## COMPITI ASSEGNATI
[a] Trascrivi dall'articolo sui dottorandi il tratto che va da "La triste parabola" fino a "dottorati con borsa.".
[b] Stabilisci se ciascuna affermazione concorda con l'articolo sui dottorandi, rispondendo sì o no e citando alla lettera le parole dell'articolo che lo decidono: (i) nel 2012 la Francia aveva più del doppio dei dottorandi italiani; (ii) nel 2010 l'Italia era quinta nella classifica assoluta; (iii) il rapporto quantifica di quanto sono peggiorate le cose.

## ARTICOLO

La triste parabola dei dottorandi e dottori
Netto il calo numerico degli ultimi anni. Aumentate invece le difficoltà, tra le tasse da pagare e il reddito che non c'è
Corrado Zunino
La quinta indagine su dottorandi e dottori italiani - figura ambigua dell'università italiana a cavallo tra la più alta forma di studentato e la prima forma di ricerca professionale, ambiguità che spesso si ritrova nel resto d'Europa - ci dice che l'Italia accademica, o meglio ancora governativa, si è dimenticata di loro. Che nel 2012 erano 34.629, oggi sono presumibilmente di meno e restano stretti, spesso schiacciati, tra le tasse da pagare agli atenei che frequentano per un reddito che non hanno. Questo, specificamente, accade per i vincitori di concorso senza borsa, un terzo del totale che è senza finanziamento per il lavoro ottenuto. Tra l'altro, quindici università tassano anche i dottorati con borsa.
I dottorandi italiani sono l'ultimo esempio di meritevoli senza merito riconosciuto. Già nel 2012 l'Italia, pur quinta in Europa per numero di post-doc, posizione fisiologica per un paese da sessanta milioni di abitanti, era distaccata in maniera netta dalle altre nazioni europee comparabili: la Francia, al terzo posto, aveva più del doppio dei dottorandi italiani (70.581); il Regno Unito, secondo, quasi il triplo (94.494); la Germania, prima, 208.500. Nel 2010 eravamo addirittura quarti nella classifica assoluta. Le cose sono peggiorate, dice il rapporto senza quantificare come. Basta prendere i numeri in un altro verso, più cogente, e si scopre che l'Italia sempre nel 2012 era terzultima nel rapporto tra dottorati e popolazione, peggio solo Spagna e Malta, ultima. Nel 2012 avevamo sei dottorati ogni 10 mila abitanti, nel 2014 sono diventati 5,6, nel 2016 si stima saranno 4,5. La Finlandia ne ha 37 ogni diecimila. In Puglia, Basilicata, Calabria e Sicilia sono meno di tre.

## DATI FORNITI

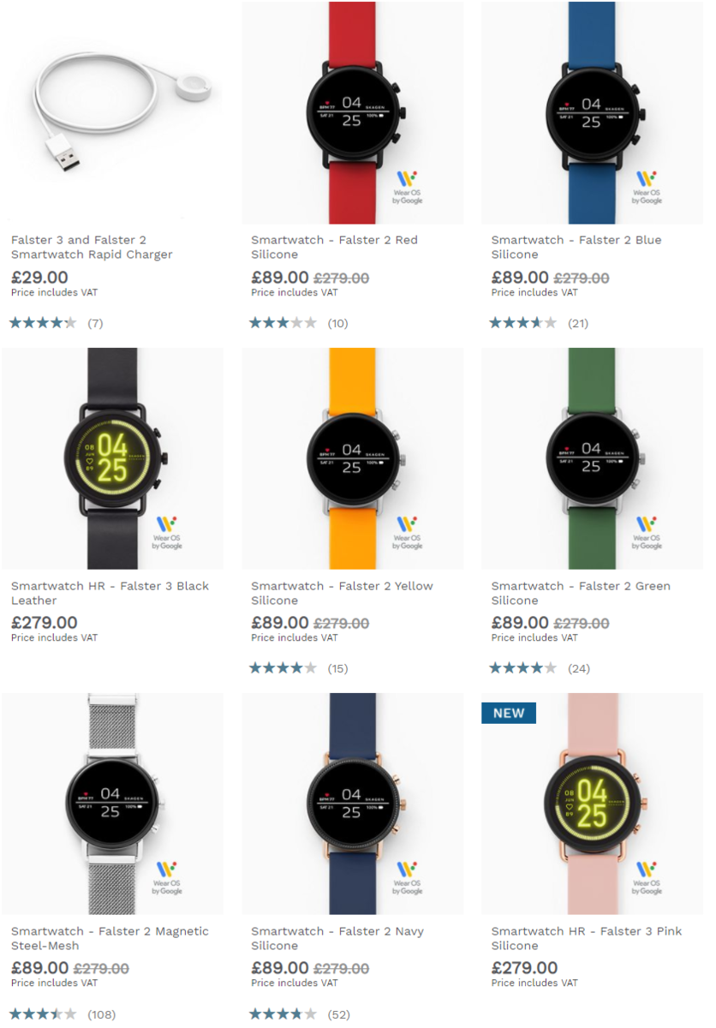Open Falster 3 and Falster 2 Rapid Charger title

## RISPOSTE SVOLTE
[a]
La triste parabola dei dottorandi e dottori
Netto il calo numerico degli ultimi anni. Aumentate invece le difficoltà, tra le tasse da pagare e il reddito che non c'è
Corrado Zunino
La quinta indagine su dottorandi e dottori italiani - figura ambigua dell'università italiana a cavallo tra la più alta forma di studentato e la prima forma di ricerca professionale, ambiguità che spesso si ritrova nel resto d'Europa - ci dice che l'Italia accademica, o meglio ancora governativa, si è dimenticata di loro. Che nel 2012 erano 34.629, oggi sono presumibilmente di meno e restano stretti, spesso schiacciati, tra le tasse da pagare agli atenei che frequentano per un reddito che non hanno. Questo, specificamente, accade per i vincitori di concorso senza borsa, un terzo del totale che è senza finanziamento per il lavoro ottenuto. Tra l'altro, quindici università tassano anche i dottorati con borsa.

[b]
(i) Sì: «la Francia, al terzo posto, aveva più del doppio dei dottorandi italiani (70.581)».
(ii) No: «Nel 2010 eravamo addirittura quarti nella classifica assoluta.»
(iii) No: «Le cose sono peggiorate, dice il rapporto senza quantificare come.»